● DATA FOR REVIEW:
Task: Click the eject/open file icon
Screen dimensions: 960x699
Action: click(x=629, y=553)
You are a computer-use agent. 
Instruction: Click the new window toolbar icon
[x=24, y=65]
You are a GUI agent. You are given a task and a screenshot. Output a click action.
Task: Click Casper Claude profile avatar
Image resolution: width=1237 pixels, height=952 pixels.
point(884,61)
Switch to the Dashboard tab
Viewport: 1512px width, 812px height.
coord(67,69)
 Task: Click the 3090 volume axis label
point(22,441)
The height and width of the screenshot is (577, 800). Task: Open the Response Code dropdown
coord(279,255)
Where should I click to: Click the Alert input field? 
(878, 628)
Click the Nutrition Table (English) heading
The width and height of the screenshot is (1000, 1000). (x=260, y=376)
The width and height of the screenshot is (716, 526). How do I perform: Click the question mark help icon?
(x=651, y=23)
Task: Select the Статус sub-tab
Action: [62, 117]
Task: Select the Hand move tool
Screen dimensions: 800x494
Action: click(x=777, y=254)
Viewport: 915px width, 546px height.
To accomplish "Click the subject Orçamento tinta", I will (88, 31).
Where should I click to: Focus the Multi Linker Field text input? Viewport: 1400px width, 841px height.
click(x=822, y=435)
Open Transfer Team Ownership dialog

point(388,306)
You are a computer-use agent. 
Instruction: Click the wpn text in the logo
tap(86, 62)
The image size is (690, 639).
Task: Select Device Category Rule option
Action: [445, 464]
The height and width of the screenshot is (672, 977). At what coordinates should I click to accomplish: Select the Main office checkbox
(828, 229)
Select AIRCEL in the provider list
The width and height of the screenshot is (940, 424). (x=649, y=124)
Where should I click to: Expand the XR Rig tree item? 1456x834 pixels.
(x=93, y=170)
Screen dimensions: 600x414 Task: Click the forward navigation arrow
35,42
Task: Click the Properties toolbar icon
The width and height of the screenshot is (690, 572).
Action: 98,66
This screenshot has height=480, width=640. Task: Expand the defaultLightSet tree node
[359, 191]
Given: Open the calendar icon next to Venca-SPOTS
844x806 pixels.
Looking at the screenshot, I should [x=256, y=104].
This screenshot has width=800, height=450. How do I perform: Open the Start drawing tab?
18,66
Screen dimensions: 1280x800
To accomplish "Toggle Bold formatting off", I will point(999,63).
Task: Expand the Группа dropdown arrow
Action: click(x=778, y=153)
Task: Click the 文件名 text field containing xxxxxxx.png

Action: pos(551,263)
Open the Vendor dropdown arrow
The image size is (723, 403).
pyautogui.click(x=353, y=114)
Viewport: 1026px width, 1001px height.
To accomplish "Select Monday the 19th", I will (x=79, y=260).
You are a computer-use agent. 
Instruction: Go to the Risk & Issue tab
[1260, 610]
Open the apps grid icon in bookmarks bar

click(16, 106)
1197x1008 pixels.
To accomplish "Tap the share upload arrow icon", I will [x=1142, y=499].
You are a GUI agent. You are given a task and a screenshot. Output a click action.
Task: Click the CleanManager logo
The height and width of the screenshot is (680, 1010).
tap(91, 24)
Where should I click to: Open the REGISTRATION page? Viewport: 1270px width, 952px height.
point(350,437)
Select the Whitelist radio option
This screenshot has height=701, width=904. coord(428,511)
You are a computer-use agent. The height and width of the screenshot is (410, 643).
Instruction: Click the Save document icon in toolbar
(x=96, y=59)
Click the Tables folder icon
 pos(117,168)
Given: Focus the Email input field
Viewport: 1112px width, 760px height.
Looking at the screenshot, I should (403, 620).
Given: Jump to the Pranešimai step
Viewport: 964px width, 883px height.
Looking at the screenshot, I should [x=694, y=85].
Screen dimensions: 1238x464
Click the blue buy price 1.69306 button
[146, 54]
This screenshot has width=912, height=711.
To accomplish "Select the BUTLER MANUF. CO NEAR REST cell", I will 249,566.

● GOAL OF THE EXERCISE:
Start at the first line of the entries and stop at the line that contains "Task: Click Casper Claude profile avatar". Repeat every line in that span exactly, and nothing beyond it.

● EXPECTED ANSWER:
Task: Click the eject/open file icon
Screen dimensions: 960x699
Action: click(x=629, y=553)
You are a computer-use agent. 
Instruction: Click the new window toolbar icon
[x=24, y=65]
You are a GUI agent. You are given a task and a screenshot. Output a click action.
Task: Click Casper Claude profile avatar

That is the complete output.